▶ _What you need to do_
**a.** Answer these questions about the eutrophication text:
(i) Which two substances is Eutrophication Potential said to focus on?
(ii) In what equivalents is Eutrophication Potential expressed?
(iii) Into which two categories does the European Space Agency divide Eutrophication Potential?
**b.** Swap "lake" for "reservoir" and give the part of the eutrophication text that opens with the words "Eutrophication Potential (EP)" and closes with "diversity of species.".
**c.** List every author named in the citations of the eutrophication text.

▶ _Passage provided_
_ _ _

Eutrophication Potential

Eutrophication Potential (EP) covers the impacts on terrestrial and aquatic environments due to over-fertilisation or excess supply of nutrients, particularly focusing on the most important substances nitrogen (N) and phosphorus (P) (Guinée, 2004, p. 82). The enrichment of nutrients leads to increased growth of plants, especially plankton algae, consumption of oxygen by bacteriological degradation of dead biomass, which can change the composition of species. Another impact can be the change of character of a lake, for example: a formerly clean lake with drinking water quality can evolve into water with an anoxic (free of oxygen) depth layer (Kloepffer and Grahl, 2014, p.261). The impacts of eutrophication on terrestrial ecosystem are changes in function and diversity of species.

The Eutrophication Potential is expressed as Phosphate (PO4)-equivalents.

The European Space Agency is differentiating within the impact category Eutrophication Potential between “Freshwater Eutrophication Potential” and “Marine Eutrophication Potential”.

_ _ _

▶ _Given data_
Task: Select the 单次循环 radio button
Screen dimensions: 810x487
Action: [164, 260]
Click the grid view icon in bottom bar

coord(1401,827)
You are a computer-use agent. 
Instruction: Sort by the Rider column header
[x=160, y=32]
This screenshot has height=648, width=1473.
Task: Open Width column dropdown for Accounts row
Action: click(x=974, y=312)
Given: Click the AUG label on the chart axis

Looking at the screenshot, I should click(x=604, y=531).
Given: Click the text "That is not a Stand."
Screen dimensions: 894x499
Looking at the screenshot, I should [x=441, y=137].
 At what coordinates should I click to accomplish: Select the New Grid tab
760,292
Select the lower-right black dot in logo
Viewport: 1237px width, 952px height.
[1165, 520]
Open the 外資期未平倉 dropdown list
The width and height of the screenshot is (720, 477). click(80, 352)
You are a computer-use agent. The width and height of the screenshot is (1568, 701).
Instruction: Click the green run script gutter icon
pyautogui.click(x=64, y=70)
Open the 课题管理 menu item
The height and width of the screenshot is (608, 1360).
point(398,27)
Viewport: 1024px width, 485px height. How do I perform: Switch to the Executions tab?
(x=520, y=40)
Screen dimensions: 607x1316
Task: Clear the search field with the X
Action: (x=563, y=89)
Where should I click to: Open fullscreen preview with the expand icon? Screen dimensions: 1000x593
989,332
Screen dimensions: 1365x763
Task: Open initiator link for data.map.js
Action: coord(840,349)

_ _ _

▶ _Exercise responses_
**a.**
(i) Nitrogen (N) and phosphorus (P)
(ii) Phosphate (PO4)-equivalents
(iii) "Freshwater Eutrophication Potential" and "Marine Eutrophication Potential"

**b.**
Eutrophication Potential (EP) covers the impacts on terrestrial and aquatic environments due to over-fertilisation or excess supply of nutrients, particularly focusing on the most important substances nitrogen (N) and phosphorus (P) (Guinée, 2004, p. 82). The enrichment of nutrients leads to increased growth of plants, especially plankton algae, consumption of oxygen by bacteriological degradation of dead biomass, which can change the composition of species. Another impact can be the change of character of a reservoir, for example: a formerly clean reservoir with drinking water quality can evolve into water with an anoxic (free of oxygen) depth layer (Kloepffer and Grahl, 2014, p.261). The impacts of eutrophication on terrestrial ecosystem are changes in function and diversity of species.

**c.**
Guinée
Kloepffer
Grahl